Not long ago, Yiannas, who is in charge of the integrity of food in Walmart’s $280-billion grocery empire, would have brushed off the notion of an instantly “knowable” and verifiable food chain as fantasy.

Walmart brought blockchain technology to the forefront now two times. First, by conducting the pork trial in China in 2016, and second with sliced mangoes in 2017 with IBM, Dole, and Driscoll. It has now formed the Blockchain Food Safety Alliance with IBM, JD.com and the Tsinghu University National Engineering Laboratory for E-Commerce to develop standards and partnerships to enable a food safety ecosystem, and to create a standards-based method of collecting data about the origin, safety and authenticity of food. Farm origination details, batch numbers, factory and processing data, expiration dates, and shipping details are digitally connecte–within at least two seconds–to food items and entered into the blockchain at each step.

Cargill will soon offer consumers Honeysuckle White turkeys produced by family farmers. In select markets, consumers will be able to text or enter an on-package code to access the farm’s location (by state and county), view the family farm story, see photos from the farm, and read a message from the farmer, according to Meat + Poultry.

In other words, “it’s all happening.” Just maybe not as fast as everyone hopes.

While blockchain runs the gambit from enthusiasts who believe their digital crypotech is going to take over the world to finding some 187 things blockchain is supposed to fix, it also has plenty of skeptics who just refuse to believe the hype. It’s easy to get lost in the hype, no doubt.

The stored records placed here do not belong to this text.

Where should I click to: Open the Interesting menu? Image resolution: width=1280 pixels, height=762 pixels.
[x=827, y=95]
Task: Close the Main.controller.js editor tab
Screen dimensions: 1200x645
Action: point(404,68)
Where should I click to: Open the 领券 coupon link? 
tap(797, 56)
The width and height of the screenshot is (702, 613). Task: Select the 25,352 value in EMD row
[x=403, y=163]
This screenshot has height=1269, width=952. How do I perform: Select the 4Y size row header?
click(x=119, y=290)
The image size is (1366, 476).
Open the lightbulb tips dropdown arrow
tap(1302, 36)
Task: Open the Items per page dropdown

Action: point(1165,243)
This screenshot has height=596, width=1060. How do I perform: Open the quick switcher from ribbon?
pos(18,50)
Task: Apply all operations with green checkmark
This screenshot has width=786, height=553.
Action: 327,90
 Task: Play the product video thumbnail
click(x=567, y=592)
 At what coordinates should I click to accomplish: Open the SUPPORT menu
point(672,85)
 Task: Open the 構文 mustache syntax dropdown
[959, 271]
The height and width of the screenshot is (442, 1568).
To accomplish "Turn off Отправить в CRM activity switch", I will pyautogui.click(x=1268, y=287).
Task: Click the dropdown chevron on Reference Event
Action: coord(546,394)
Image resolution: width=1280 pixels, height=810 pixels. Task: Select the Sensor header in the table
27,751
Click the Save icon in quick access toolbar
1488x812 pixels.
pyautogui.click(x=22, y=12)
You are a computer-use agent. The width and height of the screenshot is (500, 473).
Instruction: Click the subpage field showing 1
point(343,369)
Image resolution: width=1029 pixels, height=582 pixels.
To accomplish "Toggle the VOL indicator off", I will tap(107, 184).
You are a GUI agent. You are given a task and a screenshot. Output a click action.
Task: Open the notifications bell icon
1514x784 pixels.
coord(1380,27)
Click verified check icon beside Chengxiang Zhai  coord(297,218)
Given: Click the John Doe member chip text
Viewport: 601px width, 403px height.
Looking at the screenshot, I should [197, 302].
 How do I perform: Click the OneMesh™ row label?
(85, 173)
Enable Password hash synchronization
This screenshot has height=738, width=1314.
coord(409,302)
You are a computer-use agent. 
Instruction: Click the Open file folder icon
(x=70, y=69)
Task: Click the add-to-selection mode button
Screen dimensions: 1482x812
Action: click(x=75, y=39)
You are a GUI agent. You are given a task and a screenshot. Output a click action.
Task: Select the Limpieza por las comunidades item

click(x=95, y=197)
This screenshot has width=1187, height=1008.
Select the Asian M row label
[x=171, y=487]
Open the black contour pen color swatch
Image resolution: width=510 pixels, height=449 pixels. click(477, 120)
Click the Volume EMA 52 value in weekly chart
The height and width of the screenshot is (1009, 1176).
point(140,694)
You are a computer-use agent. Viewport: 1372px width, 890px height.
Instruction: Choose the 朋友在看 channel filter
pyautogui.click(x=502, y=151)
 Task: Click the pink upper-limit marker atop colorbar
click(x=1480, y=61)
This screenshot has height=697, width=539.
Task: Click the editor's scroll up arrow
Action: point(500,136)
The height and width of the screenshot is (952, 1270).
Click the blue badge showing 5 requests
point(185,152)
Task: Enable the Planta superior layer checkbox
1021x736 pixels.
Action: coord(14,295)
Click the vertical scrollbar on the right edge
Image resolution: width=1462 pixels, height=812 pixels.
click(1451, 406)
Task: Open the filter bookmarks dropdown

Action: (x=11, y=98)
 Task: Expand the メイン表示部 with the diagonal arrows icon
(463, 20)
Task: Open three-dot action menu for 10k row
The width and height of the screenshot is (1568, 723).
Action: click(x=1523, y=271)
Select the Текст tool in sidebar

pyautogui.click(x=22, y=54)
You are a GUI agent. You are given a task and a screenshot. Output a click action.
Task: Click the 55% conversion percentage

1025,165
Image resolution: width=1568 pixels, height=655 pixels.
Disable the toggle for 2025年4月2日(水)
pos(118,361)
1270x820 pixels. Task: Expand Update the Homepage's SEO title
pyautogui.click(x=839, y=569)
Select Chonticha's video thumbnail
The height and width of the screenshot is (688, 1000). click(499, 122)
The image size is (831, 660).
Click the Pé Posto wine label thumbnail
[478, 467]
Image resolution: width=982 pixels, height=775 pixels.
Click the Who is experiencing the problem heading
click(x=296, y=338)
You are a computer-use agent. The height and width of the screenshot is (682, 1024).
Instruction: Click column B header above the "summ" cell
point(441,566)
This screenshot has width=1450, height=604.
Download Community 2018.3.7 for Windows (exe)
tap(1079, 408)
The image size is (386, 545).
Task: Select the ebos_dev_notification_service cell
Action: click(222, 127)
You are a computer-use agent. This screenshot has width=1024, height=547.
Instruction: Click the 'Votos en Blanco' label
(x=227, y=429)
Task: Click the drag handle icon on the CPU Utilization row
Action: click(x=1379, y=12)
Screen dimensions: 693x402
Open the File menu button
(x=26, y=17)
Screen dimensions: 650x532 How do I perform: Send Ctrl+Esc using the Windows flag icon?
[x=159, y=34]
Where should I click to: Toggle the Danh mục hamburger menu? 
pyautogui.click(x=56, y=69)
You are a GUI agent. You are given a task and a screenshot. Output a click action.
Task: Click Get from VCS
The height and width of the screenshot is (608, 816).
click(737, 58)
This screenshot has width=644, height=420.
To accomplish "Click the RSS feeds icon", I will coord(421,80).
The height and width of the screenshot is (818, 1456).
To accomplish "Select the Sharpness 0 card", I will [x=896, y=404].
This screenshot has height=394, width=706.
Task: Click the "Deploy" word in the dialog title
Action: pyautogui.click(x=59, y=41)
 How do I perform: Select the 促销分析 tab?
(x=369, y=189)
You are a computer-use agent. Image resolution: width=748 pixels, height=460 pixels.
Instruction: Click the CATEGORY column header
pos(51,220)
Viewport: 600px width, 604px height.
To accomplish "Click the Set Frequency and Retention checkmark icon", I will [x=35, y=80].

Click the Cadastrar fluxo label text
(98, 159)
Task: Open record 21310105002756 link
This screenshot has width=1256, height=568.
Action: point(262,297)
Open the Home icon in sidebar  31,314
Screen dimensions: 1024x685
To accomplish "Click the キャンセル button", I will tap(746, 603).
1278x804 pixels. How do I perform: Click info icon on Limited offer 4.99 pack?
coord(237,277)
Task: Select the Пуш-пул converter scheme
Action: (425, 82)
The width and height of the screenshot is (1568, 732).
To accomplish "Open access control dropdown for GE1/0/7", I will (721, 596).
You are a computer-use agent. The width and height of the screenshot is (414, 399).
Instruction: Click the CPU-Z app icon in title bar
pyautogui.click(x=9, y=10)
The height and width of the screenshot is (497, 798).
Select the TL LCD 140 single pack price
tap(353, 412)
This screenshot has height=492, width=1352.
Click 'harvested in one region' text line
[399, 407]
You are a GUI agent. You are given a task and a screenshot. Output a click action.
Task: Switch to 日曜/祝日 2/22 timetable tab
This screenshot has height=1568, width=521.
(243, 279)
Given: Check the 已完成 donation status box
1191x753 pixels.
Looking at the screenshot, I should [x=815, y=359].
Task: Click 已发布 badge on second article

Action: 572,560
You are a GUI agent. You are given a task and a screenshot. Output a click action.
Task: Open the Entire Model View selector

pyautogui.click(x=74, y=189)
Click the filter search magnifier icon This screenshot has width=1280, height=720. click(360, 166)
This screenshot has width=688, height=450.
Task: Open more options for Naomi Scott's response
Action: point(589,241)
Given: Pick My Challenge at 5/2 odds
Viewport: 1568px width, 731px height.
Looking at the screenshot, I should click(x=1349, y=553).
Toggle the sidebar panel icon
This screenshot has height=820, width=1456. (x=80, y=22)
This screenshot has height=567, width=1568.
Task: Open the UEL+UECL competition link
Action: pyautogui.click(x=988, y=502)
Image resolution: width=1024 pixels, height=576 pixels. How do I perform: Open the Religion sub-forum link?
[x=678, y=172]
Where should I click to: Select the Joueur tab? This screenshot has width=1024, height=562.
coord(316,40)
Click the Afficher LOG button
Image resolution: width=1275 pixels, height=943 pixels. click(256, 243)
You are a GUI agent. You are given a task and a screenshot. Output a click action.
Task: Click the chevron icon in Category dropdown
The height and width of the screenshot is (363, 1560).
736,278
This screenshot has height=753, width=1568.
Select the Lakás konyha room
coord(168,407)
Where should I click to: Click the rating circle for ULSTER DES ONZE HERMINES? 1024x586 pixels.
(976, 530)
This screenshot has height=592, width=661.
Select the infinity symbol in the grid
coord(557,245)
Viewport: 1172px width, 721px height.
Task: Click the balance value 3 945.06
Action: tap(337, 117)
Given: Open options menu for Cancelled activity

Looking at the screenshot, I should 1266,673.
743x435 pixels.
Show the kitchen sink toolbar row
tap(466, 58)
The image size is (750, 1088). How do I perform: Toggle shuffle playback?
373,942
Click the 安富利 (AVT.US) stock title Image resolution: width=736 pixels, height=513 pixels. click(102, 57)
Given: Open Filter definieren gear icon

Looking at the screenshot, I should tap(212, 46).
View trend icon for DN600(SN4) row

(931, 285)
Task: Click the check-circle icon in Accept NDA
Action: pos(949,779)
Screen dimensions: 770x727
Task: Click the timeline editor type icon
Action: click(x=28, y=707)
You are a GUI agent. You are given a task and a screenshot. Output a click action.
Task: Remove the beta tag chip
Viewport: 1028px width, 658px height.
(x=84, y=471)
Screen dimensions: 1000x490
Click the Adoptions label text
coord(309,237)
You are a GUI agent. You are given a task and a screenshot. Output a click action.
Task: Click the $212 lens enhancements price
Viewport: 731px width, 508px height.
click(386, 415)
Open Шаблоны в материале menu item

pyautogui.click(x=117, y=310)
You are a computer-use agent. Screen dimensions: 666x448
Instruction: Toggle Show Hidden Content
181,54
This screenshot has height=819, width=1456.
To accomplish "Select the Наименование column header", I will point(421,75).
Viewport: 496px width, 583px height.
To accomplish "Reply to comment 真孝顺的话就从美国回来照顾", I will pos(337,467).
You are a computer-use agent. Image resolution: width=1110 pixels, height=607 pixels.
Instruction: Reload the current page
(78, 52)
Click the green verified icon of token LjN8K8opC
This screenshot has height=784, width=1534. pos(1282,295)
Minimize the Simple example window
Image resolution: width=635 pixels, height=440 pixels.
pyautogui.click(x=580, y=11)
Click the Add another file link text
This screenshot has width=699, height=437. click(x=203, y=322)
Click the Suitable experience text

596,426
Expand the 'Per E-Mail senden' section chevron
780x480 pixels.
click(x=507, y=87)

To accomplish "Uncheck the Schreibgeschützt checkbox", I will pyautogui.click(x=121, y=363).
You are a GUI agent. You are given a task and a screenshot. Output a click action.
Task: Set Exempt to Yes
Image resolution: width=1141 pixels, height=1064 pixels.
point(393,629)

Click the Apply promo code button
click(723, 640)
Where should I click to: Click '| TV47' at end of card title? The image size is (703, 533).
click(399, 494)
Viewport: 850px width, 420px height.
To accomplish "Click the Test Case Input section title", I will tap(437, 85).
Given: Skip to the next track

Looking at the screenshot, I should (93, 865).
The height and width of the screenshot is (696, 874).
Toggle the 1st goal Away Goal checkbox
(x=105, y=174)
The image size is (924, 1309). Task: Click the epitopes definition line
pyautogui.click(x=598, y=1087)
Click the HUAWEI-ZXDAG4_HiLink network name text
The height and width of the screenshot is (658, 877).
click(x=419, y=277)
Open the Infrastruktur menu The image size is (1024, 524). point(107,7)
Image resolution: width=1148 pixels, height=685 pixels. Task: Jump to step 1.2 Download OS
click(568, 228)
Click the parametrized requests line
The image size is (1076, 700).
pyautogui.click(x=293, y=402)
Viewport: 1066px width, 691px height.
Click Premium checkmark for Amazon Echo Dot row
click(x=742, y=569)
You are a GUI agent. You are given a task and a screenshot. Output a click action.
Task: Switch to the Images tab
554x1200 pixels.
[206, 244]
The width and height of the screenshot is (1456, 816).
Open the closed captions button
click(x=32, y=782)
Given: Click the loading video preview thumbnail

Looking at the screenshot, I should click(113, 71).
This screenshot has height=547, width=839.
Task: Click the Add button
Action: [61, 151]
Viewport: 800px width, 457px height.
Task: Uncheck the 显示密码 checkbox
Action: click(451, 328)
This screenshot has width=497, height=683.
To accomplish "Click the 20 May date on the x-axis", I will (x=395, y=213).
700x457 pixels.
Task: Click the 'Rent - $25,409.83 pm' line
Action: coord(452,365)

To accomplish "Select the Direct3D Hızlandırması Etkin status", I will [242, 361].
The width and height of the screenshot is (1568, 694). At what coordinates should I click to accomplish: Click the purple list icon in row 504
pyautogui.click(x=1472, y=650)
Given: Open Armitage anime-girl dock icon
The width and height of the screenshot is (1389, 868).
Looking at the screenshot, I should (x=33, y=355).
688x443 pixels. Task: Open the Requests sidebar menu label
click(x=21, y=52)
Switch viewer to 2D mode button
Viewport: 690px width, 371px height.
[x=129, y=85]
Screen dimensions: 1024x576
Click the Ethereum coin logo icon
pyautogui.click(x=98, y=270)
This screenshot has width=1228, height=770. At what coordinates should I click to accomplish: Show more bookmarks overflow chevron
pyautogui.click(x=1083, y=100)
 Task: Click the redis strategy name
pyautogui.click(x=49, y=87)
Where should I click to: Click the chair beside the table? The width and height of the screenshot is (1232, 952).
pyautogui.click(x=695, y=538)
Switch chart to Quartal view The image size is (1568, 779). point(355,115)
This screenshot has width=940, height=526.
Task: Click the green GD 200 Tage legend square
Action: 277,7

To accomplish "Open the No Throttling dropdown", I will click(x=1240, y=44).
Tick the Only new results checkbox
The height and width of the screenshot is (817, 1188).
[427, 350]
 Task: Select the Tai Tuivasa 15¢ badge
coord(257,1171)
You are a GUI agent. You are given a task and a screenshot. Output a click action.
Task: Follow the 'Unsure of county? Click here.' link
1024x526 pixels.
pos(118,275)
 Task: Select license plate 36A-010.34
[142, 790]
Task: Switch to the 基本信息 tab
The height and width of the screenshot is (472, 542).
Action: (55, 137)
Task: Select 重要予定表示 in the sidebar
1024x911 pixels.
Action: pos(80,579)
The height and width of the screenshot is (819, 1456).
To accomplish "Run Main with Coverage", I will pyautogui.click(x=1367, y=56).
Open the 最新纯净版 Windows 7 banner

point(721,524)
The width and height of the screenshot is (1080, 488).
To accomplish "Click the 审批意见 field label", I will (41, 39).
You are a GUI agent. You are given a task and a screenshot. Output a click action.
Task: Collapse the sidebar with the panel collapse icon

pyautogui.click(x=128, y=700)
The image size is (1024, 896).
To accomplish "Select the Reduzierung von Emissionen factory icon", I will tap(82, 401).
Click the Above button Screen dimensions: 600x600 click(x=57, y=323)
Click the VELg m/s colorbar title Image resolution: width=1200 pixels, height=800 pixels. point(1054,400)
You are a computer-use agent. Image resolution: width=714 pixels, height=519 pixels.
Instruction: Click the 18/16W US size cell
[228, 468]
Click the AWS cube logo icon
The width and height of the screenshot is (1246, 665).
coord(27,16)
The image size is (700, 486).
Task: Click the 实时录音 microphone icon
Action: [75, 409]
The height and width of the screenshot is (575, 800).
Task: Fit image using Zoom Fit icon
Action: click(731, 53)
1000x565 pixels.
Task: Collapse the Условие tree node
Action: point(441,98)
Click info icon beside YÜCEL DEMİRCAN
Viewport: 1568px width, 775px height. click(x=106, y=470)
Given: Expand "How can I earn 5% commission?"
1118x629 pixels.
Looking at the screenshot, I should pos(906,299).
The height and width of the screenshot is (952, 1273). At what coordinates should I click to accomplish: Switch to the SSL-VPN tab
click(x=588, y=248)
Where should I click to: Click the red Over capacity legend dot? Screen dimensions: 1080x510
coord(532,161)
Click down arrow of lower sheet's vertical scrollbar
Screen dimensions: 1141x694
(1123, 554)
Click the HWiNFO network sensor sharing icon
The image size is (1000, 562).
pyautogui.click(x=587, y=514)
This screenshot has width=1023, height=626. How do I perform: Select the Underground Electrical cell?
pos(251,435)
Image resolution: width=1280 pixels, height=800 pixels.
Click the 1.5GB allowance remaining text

At the same time, however, there are sober, driven, productive teams all over the world proactively seeking real solutions in some of the most viable spaces that desperately need the transformation. From the 35,000-foot view, few spaces are more ripe for innovation than the trade and logistics one. It just takes a slightly closer look to see how much more productive, efficient, and, yes, safe, our food industry will be once a widely accepted public blockchain is among us.